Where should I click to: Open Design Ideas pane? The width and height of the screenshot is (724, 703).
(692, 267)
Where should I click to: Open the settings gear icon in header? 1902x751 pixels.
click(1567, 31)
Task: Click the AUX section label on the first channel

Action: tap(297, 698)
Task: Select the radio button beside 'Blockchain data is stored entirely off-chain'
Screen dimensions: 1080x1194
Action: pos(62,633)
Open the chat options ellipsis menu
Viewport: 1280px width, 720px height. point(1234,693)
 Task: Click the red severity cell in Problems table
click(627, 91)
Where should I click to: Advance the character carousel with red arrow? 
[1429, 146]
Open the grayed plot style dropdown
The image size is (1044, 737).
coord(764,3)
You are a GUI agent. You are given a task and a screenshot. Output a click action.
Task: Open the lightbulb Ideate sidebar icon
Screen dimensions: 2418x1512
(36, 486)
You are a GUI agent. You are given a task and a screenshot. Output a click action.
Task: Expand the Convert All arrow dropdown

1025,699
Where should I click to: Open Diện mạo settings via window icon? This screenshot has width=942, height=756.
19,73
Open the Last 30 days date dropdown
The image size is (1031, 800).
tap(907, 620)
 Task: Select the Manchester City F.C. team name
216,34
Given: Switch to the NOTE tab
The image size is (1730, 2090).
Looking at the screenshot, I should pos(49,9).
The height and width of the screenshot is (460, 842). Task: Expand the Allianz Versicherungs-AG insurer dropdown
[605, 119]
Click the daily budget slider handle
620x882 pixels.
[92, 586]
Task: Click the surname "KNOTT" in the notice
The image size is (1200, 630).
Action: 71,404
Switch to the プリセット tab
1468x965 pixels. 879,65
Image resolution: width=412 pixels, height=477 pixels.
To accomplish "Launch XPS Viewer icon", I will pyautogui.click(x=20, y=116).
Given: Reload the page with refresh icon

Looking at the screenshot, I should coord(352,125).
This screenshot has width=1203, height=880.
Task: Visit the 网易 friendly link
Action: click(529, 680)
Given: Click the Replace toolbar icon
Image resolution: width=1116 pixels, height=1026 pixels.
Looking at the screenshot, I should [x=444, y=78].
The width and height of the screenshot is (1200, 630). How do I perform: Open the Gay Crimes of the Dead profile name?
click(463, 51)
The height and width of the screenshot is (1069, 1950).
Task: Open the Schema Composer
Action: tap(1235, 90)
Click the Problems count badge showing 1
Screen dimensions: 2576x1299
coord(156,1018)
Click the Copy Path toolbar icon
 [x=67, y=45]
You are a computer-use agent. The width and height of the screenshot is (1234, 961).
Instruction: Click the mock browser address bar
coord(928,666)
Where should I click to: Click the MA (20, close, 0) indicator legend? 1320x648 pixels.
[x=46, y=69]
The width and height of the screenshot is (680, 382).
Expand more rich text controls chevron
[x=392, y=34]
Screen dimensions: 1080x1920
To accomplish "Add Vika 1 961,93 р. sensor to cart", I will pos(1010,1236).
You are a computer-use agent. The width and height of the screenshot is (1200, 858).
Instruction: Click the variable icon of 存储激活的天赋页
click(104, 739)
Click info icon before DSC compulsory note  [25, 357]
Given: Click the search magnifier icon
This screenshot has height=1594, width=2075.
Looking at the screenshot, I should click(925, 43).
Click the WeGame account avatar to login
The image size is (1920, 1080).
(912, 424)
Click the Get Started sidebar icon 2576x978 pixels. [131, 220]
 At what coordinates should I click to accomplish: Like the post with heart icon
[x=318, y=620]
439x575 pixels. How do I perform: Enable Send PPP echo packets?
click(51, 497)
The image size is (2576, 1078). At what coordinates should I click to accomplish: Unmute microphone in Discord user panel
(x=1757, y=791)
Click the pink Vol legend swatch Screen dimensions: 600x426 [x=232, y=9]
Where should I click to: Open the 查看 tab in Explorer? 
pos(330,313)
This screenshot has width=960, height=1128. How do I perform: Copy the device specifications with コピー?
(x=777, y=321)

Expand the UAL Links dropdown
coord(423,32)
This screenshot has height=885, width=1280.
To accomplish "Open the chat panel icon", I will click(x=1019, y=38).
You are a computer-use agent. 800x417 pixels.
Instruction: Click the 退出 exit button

◆ ◆ ◆

→ Task goal
Lay out the records as a Markdown table with the columns Row and Line, starting at the first line and going on through the line that contains "Action: tap(297, 698)", both included. Number each line in Row and leave out blank lines.

→ Output
| Row | Line |
|---|---|
| 1 | Where should I click to: Open Design Ideas pane? The width and height of the screenshot is (724, 703). |
| 2 | (692, 267) |
| 3 | Where should I click to: Open the settings gear icon in header? 1902x751 pixels. |
| 4 | click(1567, 31) |
| 5 | Task: Click the AUX section label on the first channel |
| 6 | Action: tap(297, 698) |